To on zdradził Koalicję Obywatelską dla PiS-u. Jego mina mówi wszystko

Tomasz Ławnicki
"Hańba", "sprzedawczyk", "zdrajca" – takie okrzyki rozległy się na sali obrad sejmiku śląskiego pod adresem Wojciecha Kałuży. Gromkie brawa bili mu natomiast samorządowcy z PiS. Radny Kałuża jest sprawcą bodaj największej powyborczej sensacji – opuścił Nowoczesną i przeszedł do PiS. Tym samym Prawo i Sprawiedliwość przejęło władzę w województwie.
Wojciech Kałuża z Borysem Budką w tle na wiosennej prezentacji kandydata Koalicji Obywatelskiej na prezydenta Żor. Teraz, jesienią, Kałuża zdecydował się wesprzeć PiS. Fot. Kamila Kotusz / Agencja Gazeta
Wojciech Kałuża z Nowoczesnej był do tej pory wiceprezydentem Żor. Wiosną Koalicja Obywatelska poparła jego kandydaturę w wyborach na prezydenta miasta, ale we wrześniu Kałuża zmienił plan – poparł inną kandydatkę z komitetu Żorska Samorządność i zdecydował się na start w wyborach do sejmiku śląskiego.

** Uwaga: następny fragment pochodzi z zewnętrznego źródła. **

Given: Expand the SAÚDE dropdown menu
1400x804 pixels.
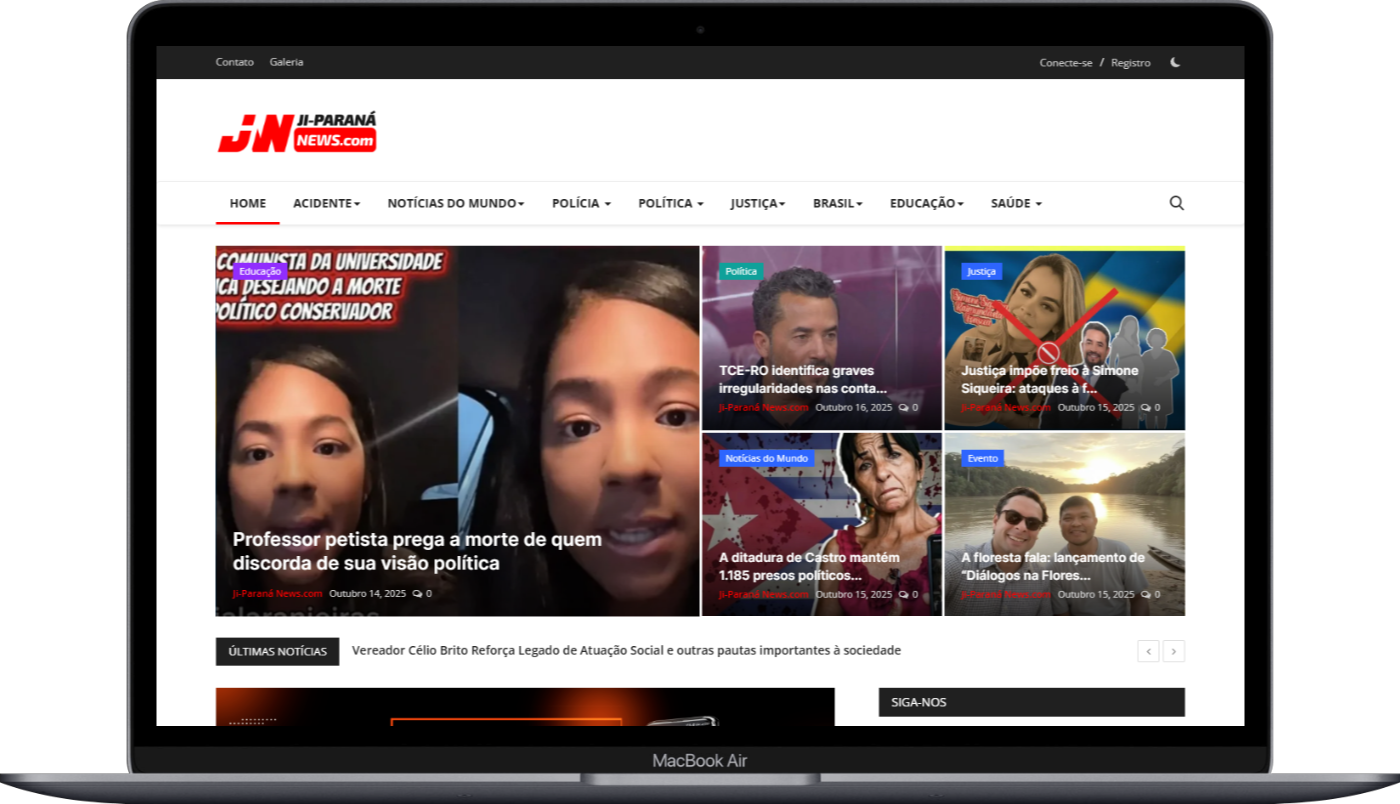Looking at the screenshot, I should [x=1015, y=203].
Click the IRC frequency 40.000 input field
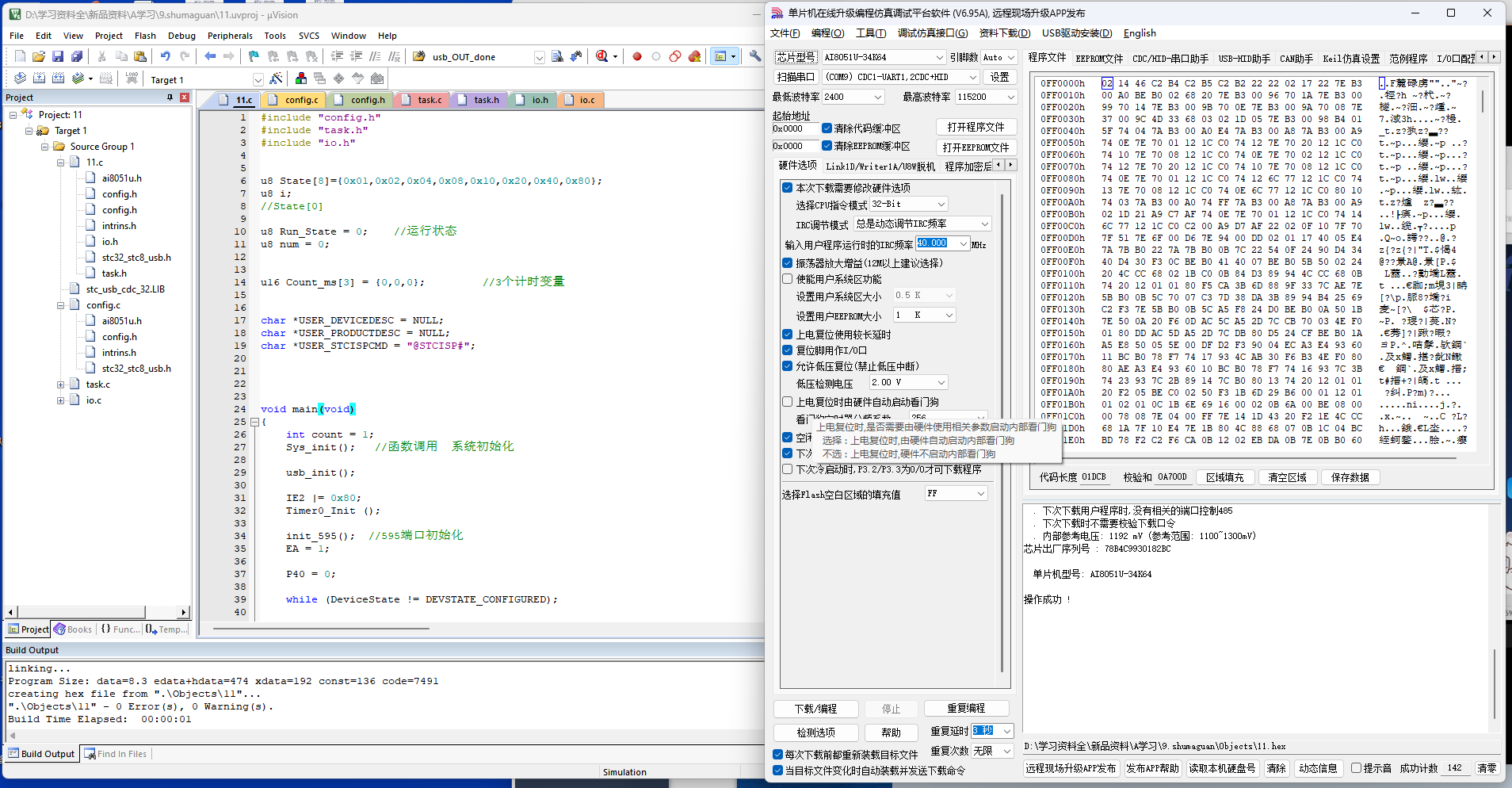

Mandat wywalczył, ale zanim jeszcze złożył przysięgę, wywinął kolegom taki numer, że usłyszała o nim cała Polska.

Tuż po tym, jak w śląskim sejmiku zawiązała się koalicja PO, Nowoczesnej PSL i SLD, radny Wojciech Kałuża postanowił zmienić polityczne barwy. Na moment przed pierwszą sesją sejmiku Kałuża stanął obok wiceministra energii Grzegorza Tobiszowskiego i oświadczył, że przechodzi  do PiS ponieważ... jego partią jest Śląsk.